Exercise description: Please copy out every line of the entries below word for word, leaving the pictures out of your answer.
**** Supplied records
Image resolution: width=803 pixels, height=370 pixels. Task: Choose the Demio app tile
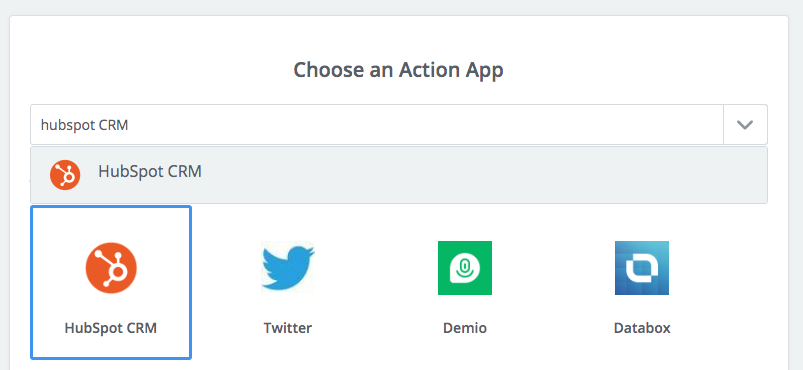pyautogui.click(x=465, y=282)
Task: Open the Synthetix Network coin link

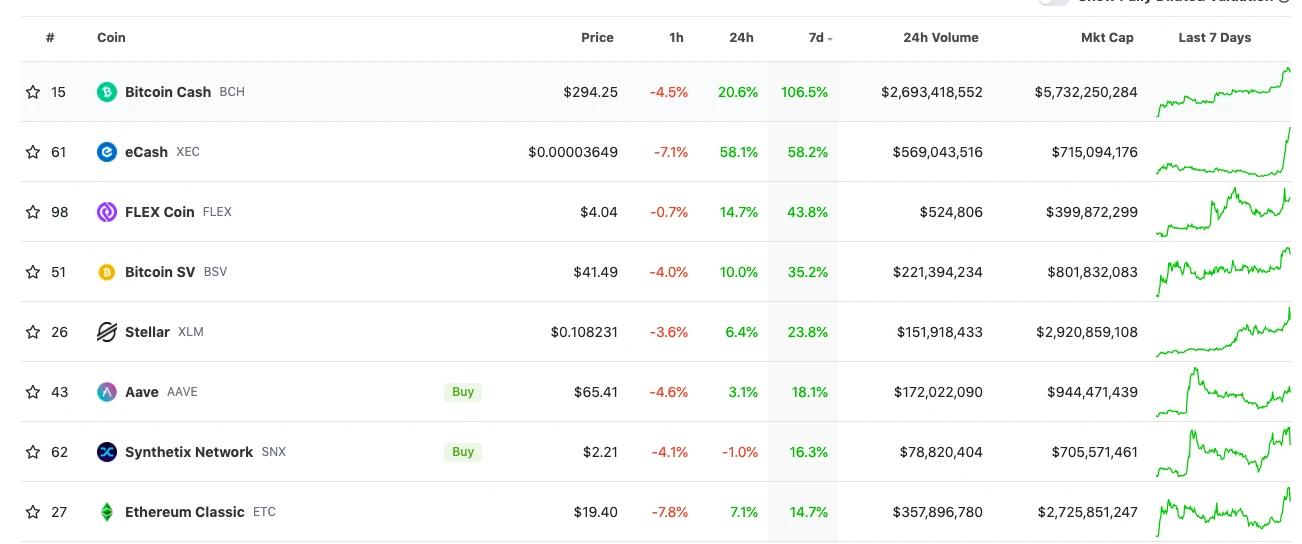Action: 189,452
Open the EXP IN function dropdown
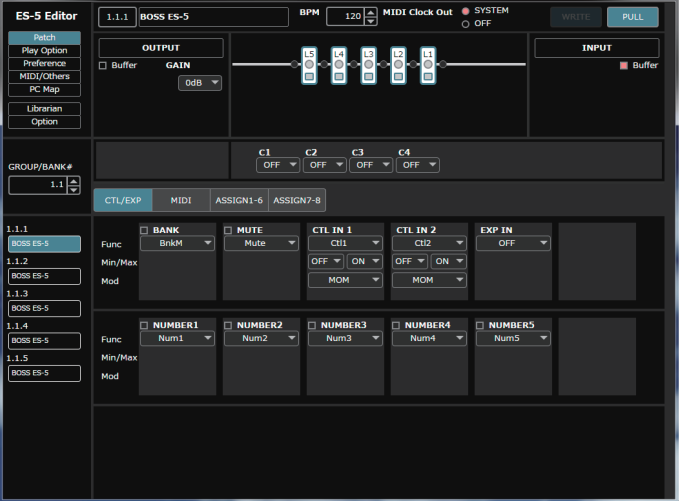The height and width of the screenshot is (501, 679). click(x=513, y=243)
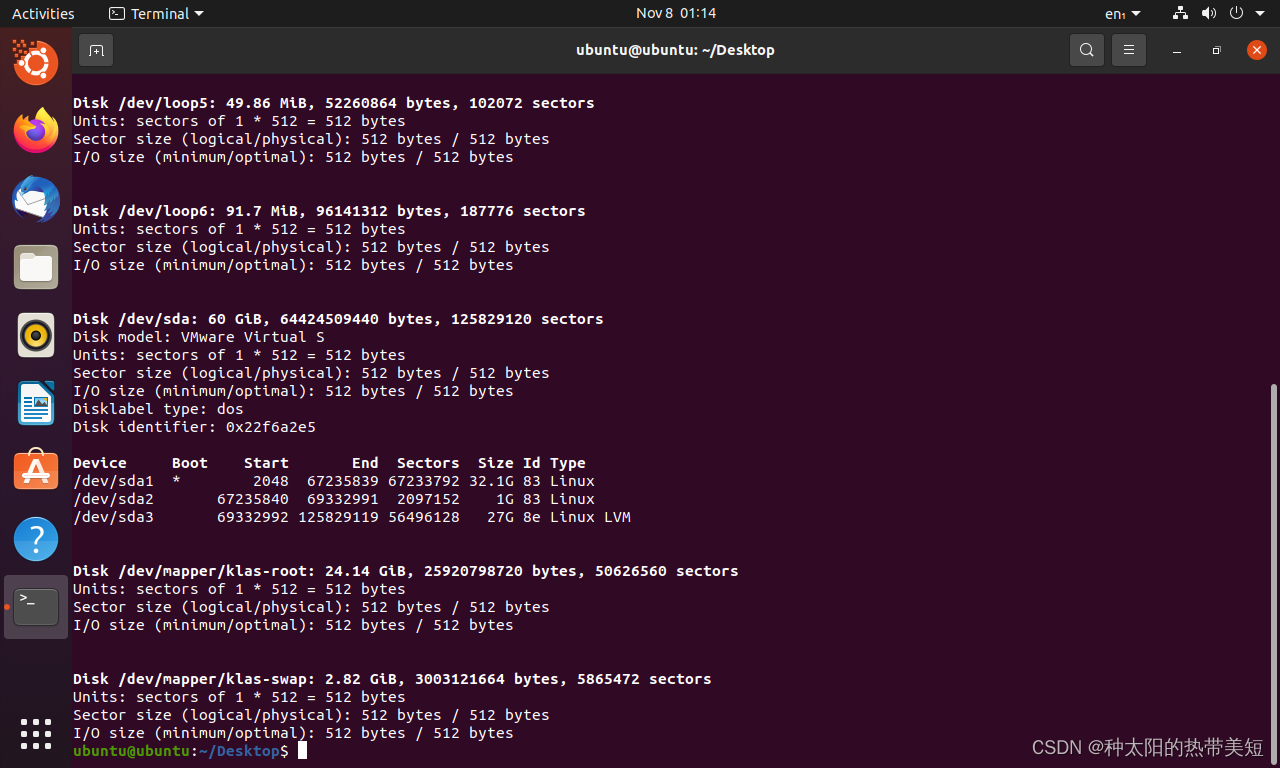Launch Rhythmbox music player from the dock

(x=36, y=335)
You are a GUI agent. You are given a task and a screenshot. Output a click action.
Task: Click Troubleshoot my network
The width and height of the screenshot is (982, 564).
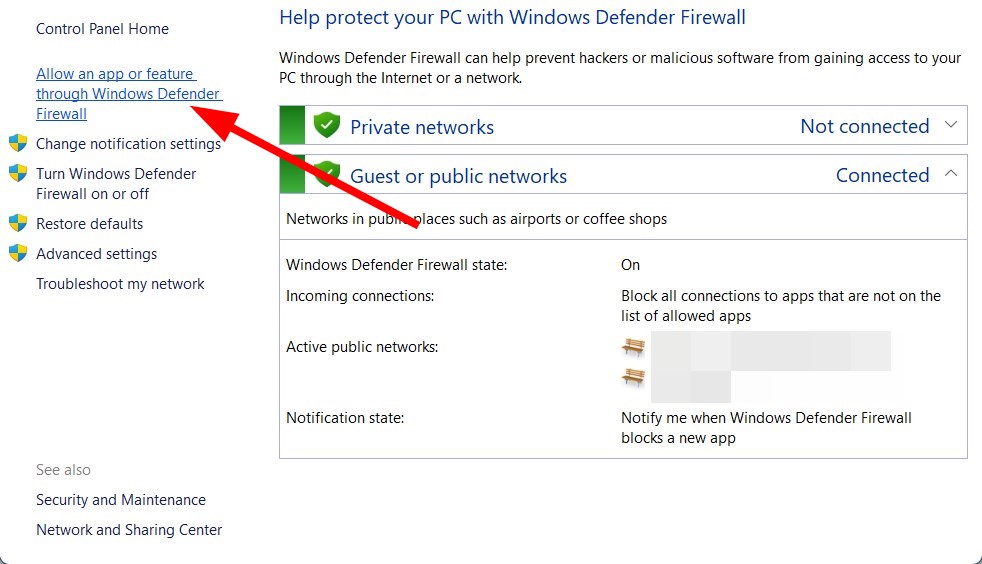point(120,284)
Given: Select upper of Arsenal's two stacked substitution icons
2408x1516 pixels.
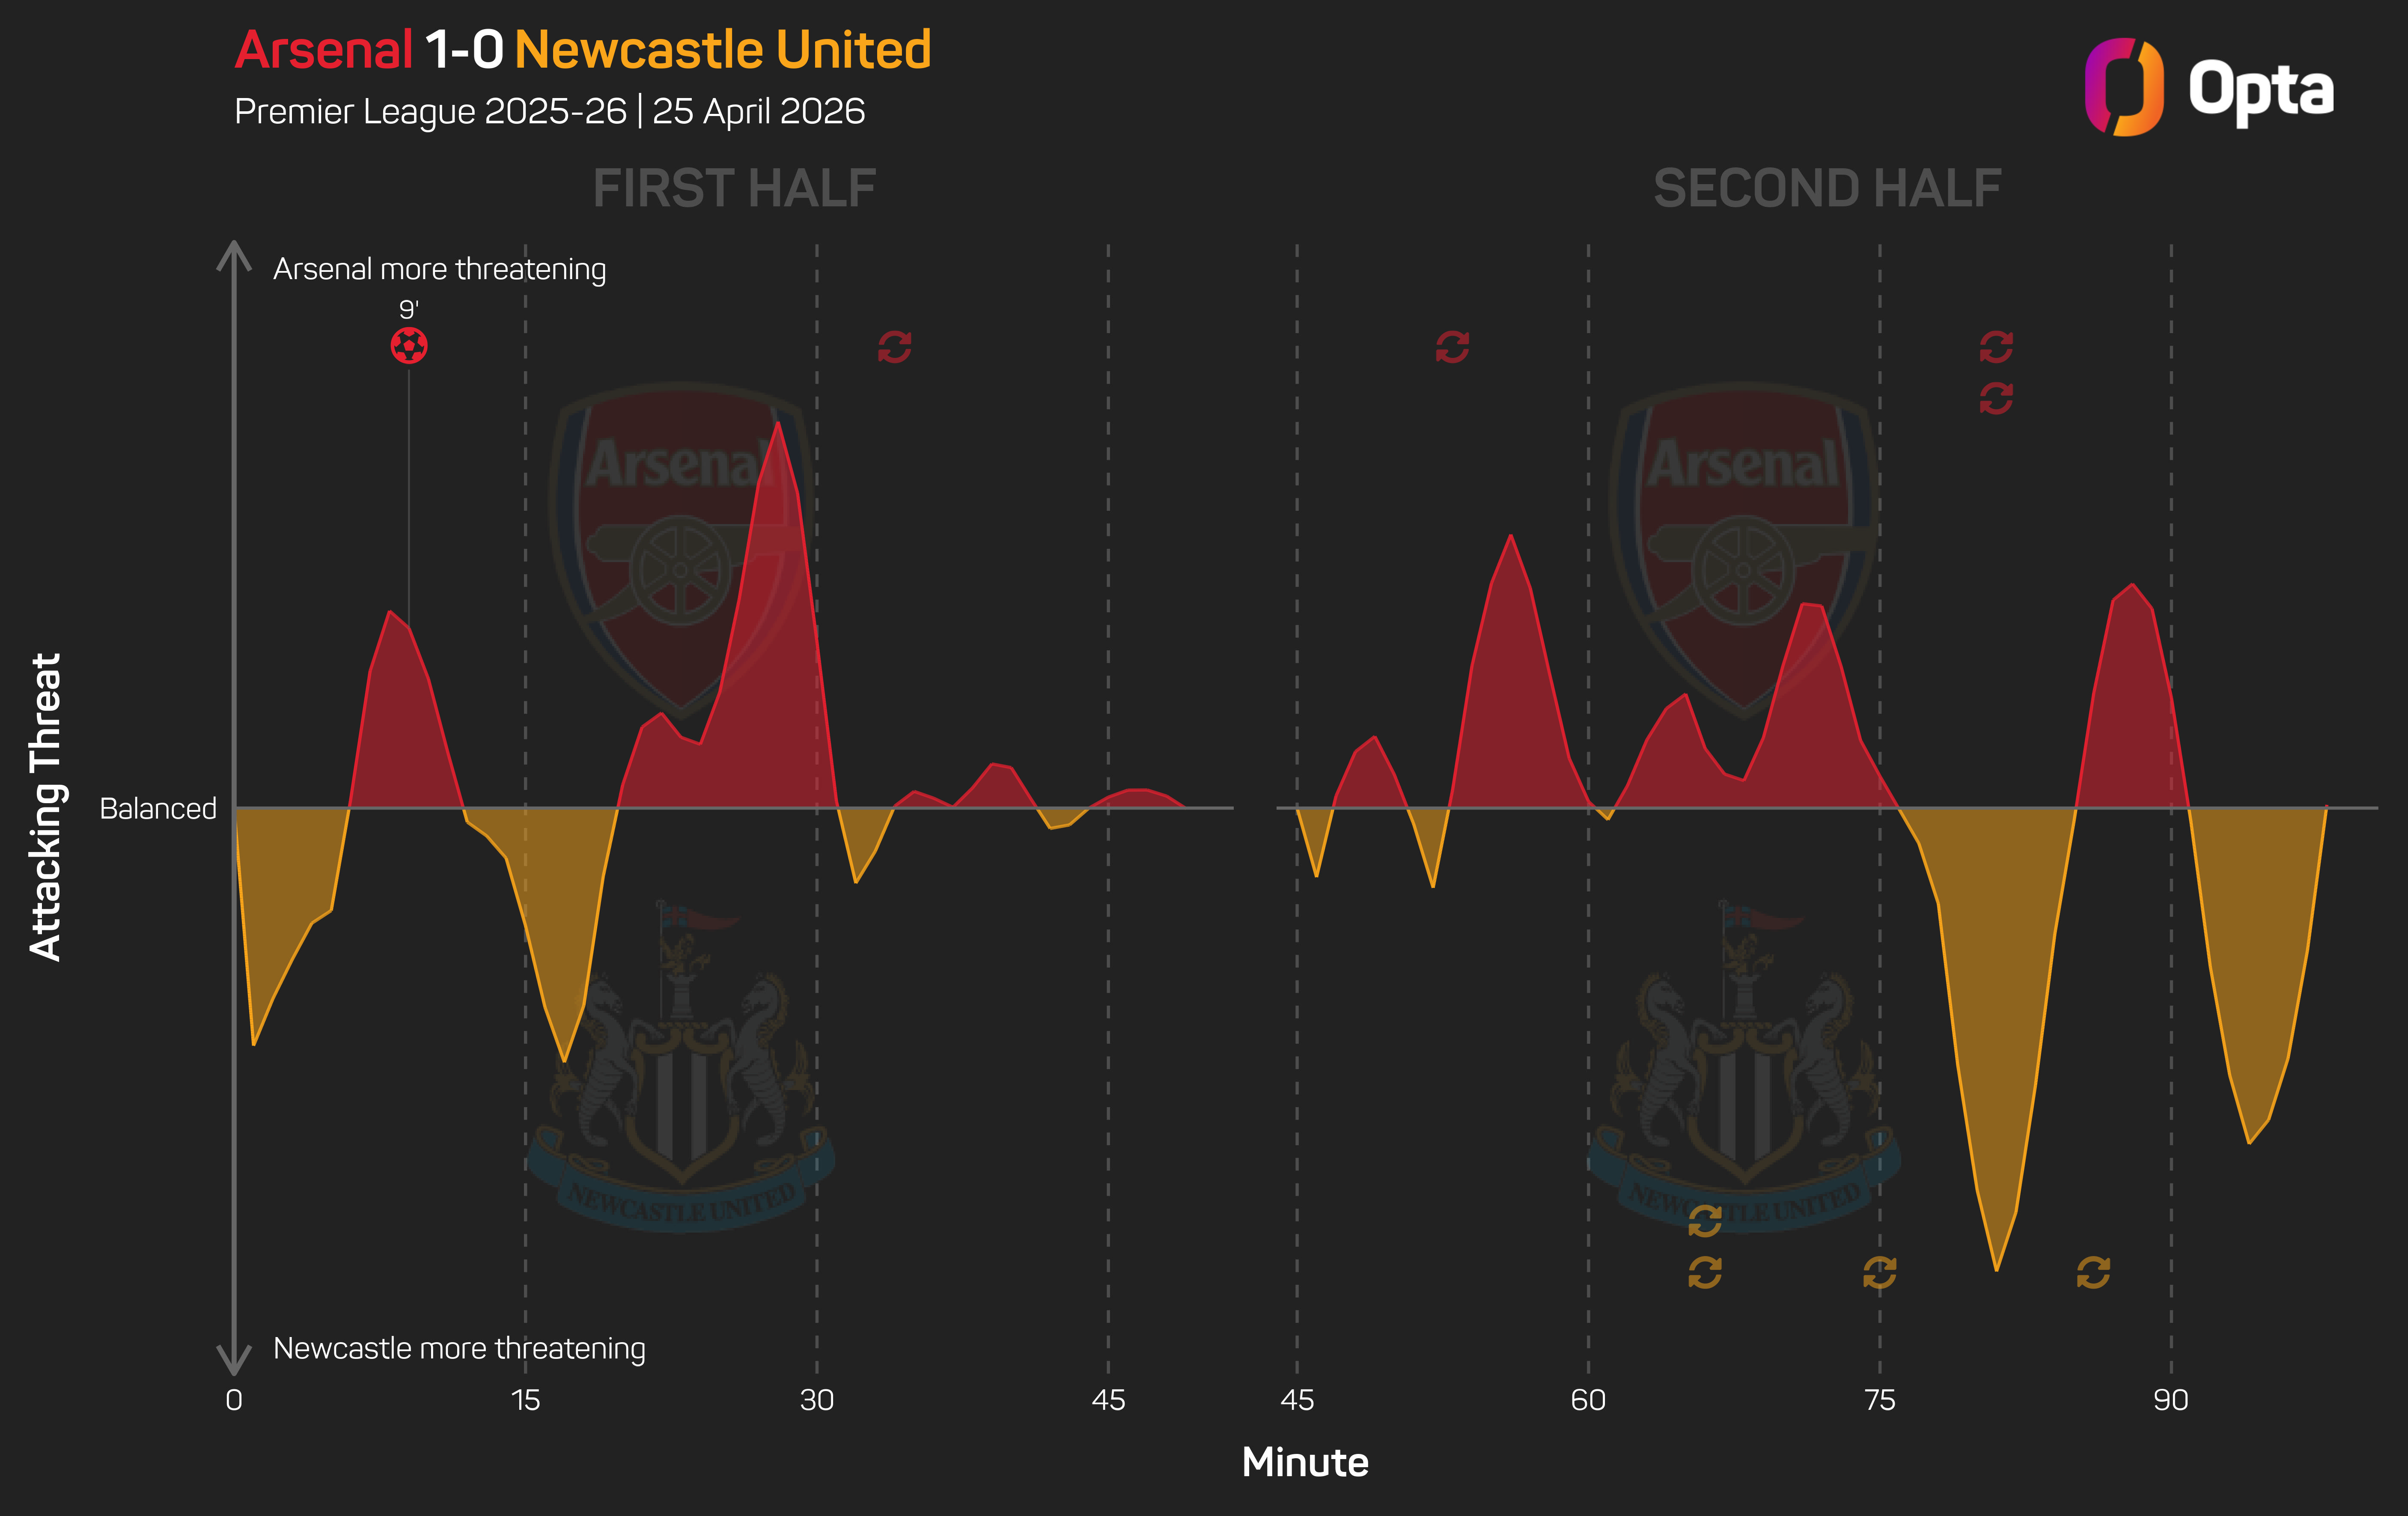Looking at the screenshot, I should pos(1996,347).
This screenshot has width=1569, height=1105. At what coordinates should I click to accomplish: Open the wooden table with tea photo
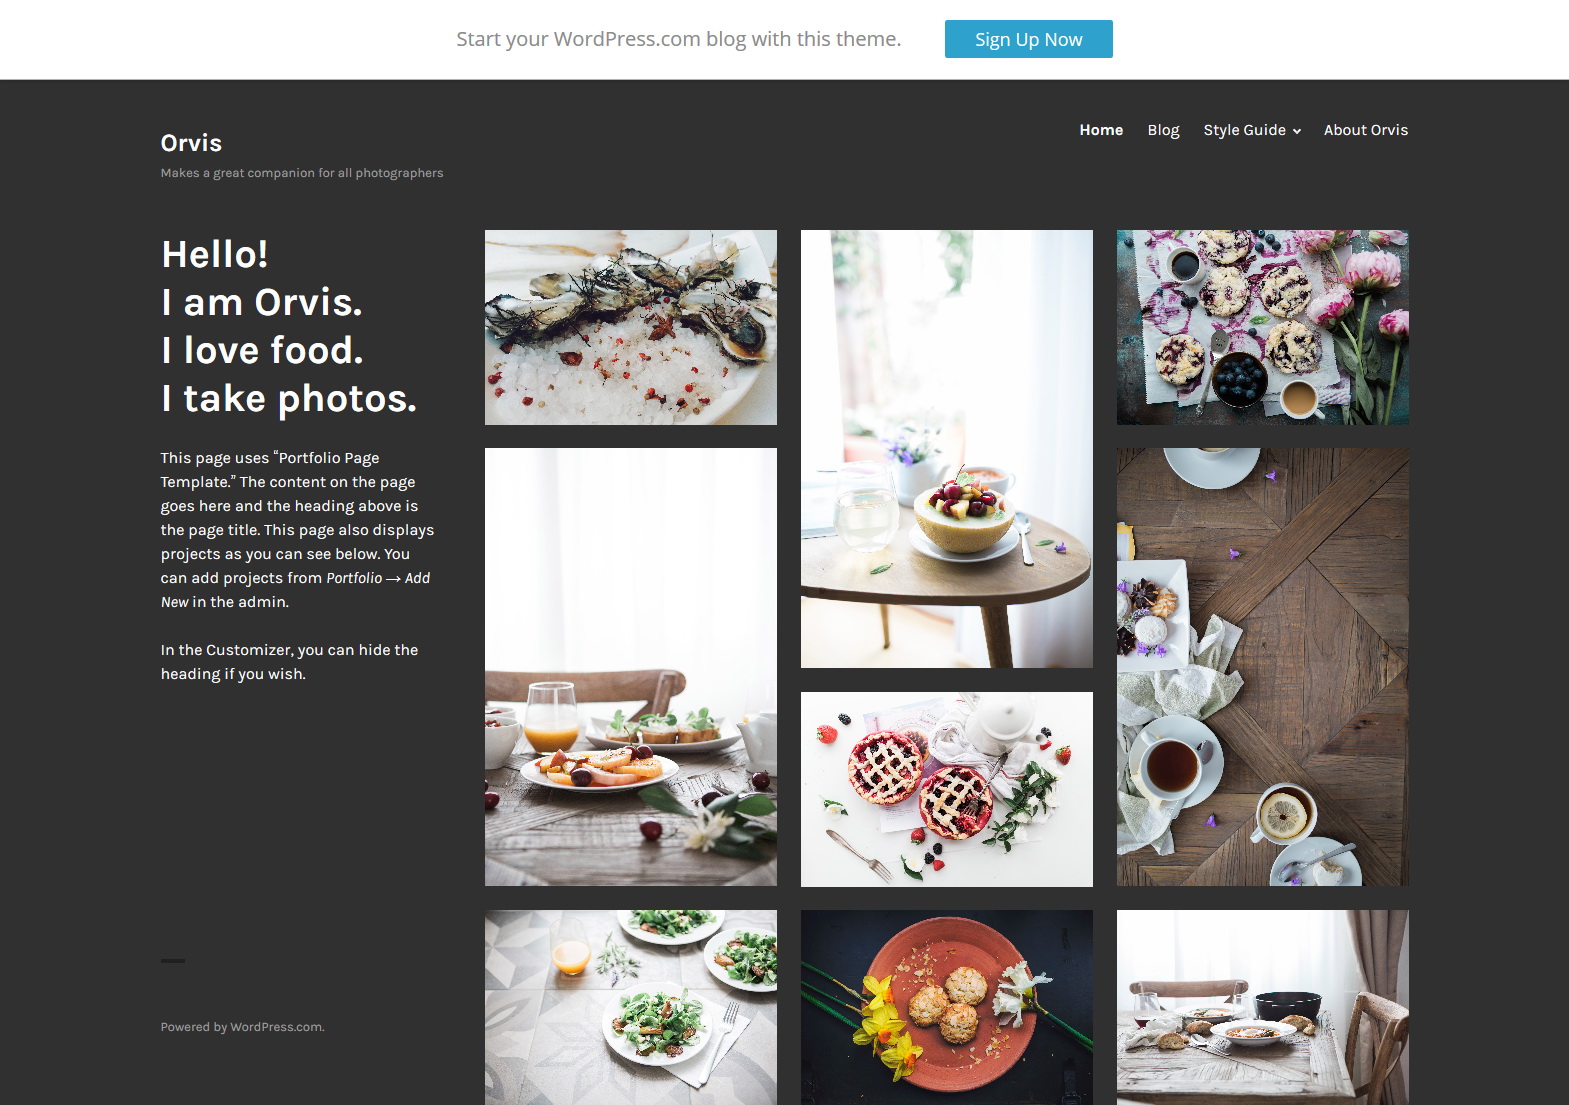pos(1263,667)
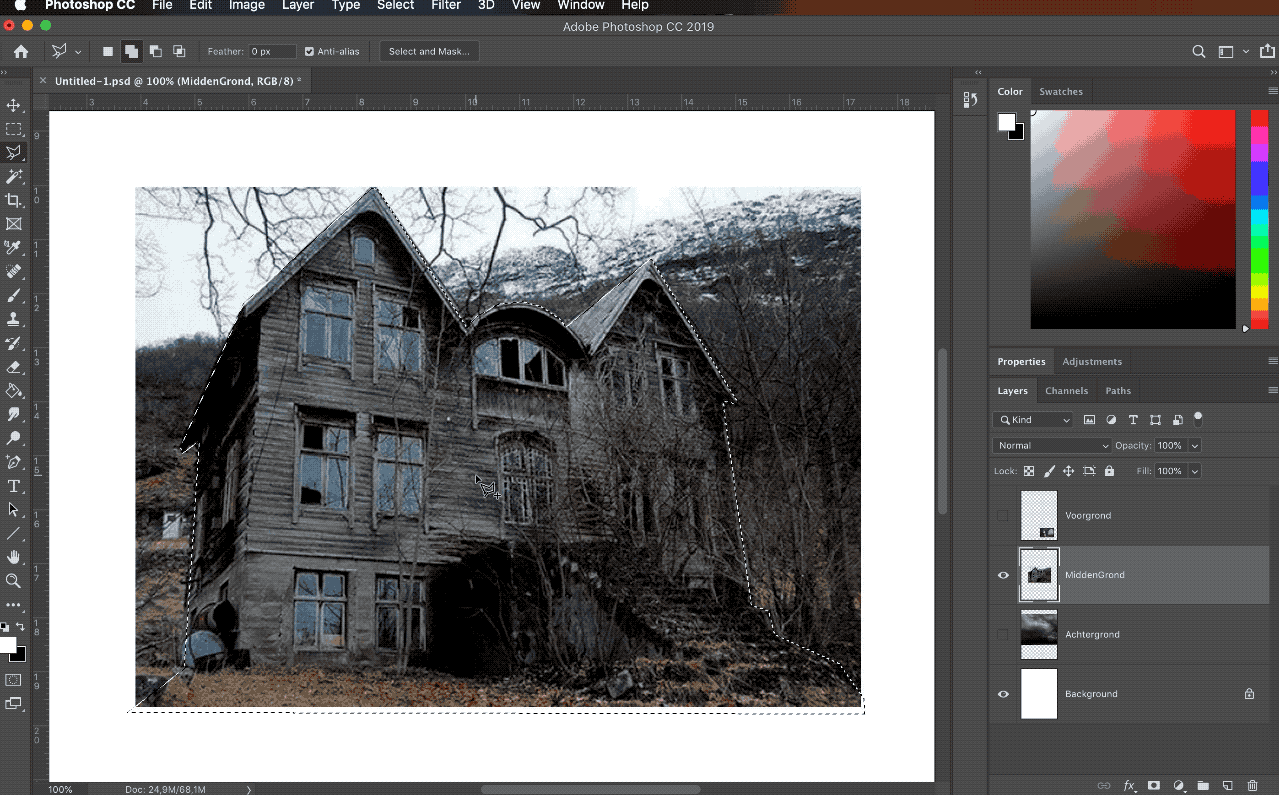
********
Written solution:
Image resolution: width=803 pixels, height=370 pixels. Task: Choose the Demio app tile
pyautogui.click(x=465, y=282)
Task: Open the Synthetix Network coin link

Action: 189,452
Open the EXP IN function dropdown
The height and width of the screenshot is (501, 679). click(x=513, y=243)
Launch Rhythmbox music player from the dock

(x=36, y=335)
You are a GUI agent. You are given a task and a screenshot. Output a click action.
Task: Click Troubleshoot my network
The width and height of the screenshot is (982, 564).
point(120,284)
Given: Select upper of Arsenal's two stacked substitution icons
2408x1516 pixels.
Looking at the screenshot, I should pos(1996,347).
This screenshot has width=1569, height=1105. At what coordinates should I click to accomplish: Open the wooden table with tea photo
pos(1263,667)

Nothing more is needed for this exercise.